-- RECORD LIST start --

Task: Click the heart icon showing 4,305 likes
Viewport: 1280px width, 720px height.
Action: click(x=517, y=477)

-- RECORD LIST end --
-- RECORD LIST start --

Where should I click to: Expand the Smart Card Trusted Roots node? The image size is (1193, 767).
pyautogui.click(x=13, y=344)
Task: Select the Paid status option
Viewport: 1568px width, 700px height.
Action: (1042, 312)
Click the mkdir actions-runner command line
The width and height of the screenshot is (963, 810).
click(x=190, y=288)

-- RECORD LIST end --

## DIRECTIONS FOR THIS TASK
Rewrite the material from the line with "Task: Select the Paid status option" up to and including the line with "click(x=190, y=288)", replacing "Paid" with "Unpaid" and leaving everything else unchanged.

## OUTPUT OF THE TASK
Task: Select the Unpaid status option
Viewport: 1568px width, 700px height.
Action: (1042, 312)
Click the mkdir actions-runner command line
The width and height of the screenshot is (963, 810).
click(x=190, y=288)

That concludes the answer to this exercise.